:: Aim of the exercise ::
Using the entries that follow, report the number of lines that include the string "Viewport", without any other text.
=====
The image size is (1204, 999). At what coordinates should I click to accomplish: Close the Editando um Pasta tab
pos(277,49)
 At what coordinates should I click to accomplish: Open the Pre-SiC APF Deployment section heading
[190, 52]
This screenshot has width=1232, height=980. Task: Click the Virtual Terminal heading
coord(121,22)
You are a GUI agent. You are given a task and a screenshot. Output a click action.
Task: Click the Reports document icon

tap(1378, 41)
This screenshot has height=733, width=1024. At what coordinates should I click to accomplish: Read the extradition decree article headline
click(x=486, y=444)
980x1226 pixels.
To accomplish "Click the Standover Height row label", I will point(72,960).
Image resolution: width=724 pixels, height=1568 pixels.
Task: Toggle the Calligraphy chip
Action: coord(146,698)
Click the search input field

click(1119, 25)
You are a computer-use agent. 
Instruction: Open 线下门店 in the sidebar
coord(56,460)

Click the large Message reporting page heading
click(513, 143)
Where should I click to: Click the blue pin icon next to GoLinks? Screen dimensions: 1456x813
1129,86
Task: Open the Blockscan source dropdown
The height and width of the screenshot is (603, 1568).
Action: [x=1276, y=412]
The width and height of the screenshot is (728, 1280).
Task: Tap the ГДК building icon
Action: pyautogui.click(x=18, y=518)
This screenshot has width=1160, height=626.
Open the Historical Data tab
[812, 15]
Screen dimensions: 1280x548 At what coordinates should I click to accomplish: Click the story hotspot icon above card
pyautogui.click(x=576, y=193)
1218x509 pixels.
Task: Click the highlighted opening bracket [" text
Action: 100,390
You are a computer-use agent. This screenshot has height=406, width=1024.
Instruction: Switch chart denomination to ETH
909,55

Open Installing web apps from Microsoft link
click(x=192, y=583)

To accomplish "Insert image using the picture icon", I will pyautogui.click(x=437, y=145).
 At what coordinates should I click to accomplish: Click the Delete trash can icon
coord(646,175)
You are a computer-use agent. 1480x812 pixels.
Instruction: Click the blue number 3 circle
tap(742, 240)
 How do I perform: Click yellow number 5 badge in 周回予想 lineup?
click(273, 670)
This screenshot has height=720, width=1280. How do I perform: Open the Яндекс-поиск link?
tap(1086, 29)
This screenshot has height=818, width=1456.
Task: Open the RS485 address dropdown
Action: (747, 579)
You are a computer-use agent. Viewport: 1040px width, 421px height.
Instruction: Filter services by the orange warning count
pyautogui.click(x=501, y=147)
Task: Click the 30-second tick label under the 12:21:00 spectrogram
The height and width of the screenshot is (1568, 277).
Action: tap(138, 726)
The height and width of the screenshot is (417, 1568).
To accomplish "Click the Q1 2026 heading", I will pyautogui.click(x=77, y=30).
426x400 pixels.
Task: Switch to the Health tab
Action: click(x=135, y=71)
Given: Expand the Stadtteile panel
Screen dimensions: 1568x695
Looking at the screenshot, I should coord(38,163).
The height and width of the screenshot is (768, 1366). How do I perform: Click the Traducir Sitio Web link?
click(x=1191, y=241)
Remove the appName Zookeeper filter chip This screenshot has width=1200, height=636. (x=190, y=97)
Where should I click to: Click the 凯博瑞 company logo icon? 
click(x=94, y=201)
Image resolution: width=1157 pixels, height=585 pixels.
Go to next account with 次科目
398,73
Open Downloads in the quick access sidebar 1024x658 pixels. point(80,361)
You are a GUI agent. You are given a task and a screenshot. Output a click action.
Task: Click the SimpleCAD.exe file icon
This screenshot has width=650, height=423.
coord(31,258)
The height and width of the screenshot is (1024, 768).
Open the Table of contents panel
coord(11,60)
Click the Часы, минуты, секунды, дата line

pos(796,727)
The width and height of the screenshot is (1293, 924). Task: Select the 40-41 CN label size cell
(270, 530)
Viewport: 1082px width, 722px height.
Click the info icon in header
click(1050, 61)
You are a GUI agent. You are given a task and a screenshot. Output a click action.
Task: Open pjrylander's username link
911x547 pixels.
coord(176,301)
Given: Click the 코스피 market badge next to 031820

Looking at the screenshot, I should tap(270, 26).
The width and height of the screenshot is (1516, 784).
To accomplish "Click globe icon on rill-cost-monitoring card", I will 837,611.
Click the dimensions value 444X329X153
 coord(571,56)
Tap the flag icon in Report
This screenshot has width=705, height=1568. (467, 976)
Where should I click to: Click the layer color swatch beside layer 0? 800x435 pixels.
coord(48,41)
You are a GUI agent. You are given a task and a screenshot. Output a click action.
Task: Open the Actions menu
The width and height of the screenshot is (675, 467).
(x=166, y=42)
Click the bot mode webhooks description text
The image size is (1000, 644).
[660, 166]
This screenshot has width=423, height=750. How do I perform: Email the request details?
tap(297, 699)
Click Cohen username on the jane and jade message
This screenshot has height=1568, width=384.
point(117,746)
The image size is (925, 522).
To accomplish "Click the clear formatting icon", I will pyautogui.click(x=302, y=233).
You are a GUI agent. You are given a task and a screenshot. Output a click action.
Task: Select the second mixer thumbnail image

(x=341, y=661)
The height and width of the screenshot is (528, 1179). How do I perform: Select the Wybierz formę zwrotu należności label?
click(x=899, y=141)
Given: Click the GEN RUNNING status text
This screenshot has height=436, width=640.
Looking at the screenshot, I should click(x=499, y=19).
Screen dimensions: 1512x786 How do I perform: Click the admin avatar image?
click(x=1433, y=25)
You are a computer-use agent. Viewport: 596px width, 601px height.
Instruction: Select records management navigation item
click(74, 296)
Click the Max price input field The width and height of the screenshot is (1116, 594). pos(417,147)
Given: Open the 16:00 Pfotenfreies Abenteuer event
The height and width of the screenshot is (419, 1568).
=====
:: Response ::
3